DIRECTIONS FOR THIS TASK - In this exercise, the entries below are to be transcribed exactly, line by line.

PROVIDED INFORMATION -
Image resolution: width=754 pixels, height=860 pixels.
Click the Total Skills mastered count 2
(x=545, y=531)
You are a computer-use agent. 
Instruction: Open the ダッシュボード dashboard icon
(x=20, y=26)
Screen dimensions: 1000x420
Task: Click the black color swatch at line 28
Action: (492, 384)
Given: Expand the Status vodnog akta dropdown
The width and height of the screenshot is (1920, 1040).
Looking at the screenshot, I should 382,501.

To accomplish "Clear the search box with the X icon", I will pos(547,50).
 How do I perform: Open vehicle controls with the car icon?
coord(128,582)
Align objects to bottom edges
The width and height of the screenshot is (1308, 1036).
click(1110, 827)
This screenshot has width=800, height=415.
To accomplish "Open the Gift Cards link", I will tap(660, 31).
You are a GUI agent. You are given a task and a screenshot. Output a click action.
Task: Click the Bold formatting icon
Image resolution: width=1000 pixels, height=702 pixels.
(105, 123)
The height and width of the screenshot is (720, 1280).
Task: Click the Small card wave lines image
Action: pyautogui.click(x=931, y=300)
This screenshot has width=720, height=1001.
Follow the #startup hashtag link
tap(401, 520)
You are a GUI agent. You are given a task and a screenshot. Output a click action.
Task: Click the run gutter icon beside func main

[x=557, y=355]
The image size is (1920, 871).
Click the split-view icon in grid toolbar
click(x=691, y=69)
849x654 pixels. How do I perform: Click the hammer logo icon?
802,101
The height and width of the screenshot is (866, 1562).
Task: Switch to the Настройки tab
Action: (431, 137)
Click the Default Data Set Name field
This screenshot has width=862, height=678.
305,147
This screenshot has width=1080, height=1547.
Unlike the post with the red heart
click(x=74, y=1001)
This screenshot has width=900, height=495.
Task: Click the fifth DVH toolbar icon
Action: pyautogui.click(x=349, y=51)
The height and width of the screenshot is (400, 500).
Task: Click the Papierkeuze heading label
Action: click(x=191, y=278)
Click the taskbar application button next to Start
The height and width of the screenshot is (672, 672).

RESPONSE AREA -
Image resolution: width=754 pixels, height=860 pixels.
Click the Total Skills mastered count 2
(x=545, y=531)
You are a computer-use agent. 
Instruction: Open the ダッシュボード dashboard icon
(x=20, y=26)
Screen dimensions: 1000x420
Task: Click the black color swatch at line 28
Action: (492, 384)
Given: Expand the Status vodnog akta dropdown
The width and height of the screenshot is (1920, 1040).
Looking at the screenshot, I should 382,501.

To accomplish "Clear the search box with the X icon", I will pos(547,50).
 How do I perform: Open vehicle controls with the car icon?
coord(128,582)
Align objects to bottom edges
The width and height of the screenshot is (1308, 1036).
click(1110, 827)
This screenshot has width=800, height=415.
To accomplish "Open the Gift Cards link", I will tap(660, 31).
You are a GUI agent. You are given a task and a screenshot. Output a click action.
Task: Click the Bold formatting icon
Image resolution: width=1000 pixels, height=702 pixels.
(105, 123)
The height and width of the screenshot is (720, 1280).
Task: Click the Small card wave lines image
Action: pyautogui.click(x=931, y=300)
This screenshot has width=720, height=1001.
Follow the #startup hashtag link
tap(401, 520)
You are a GUI agent. You are given a task and a screenshot. Output a click action.
Task: Click the run gutter icon beside func main

[x=557, y=355]
The image size is (1920, 871).
Click the split-view icon in grid toolbar
click(x=691, y=69)
849x654 pixels. How do I perform: Click the hammer logo icon?
802,101
The height and width of the screenshot is (866, 1562).
Task: Switch to the Настройки tab
Action: (431, 137)
Click the Default Data Set Name field
This screenshot has width=862, height=678.
305,147
This screenshot has width=1080, height=1547.
Unlike the post with the red heart
click(x=74, y=1001)
This screenshot has width=900, height=495.
Task: Click the fifth DVH toolbar icon
Action: pyautogui.click(x=349, y=51)
The height and width of the screenshot is (400, 500).
Task: Click the Papierkeuze heading label
Action: click(x=191, y=278)
Click the taskbar application button next to Start
The height and width of the screenshot is (672, 672).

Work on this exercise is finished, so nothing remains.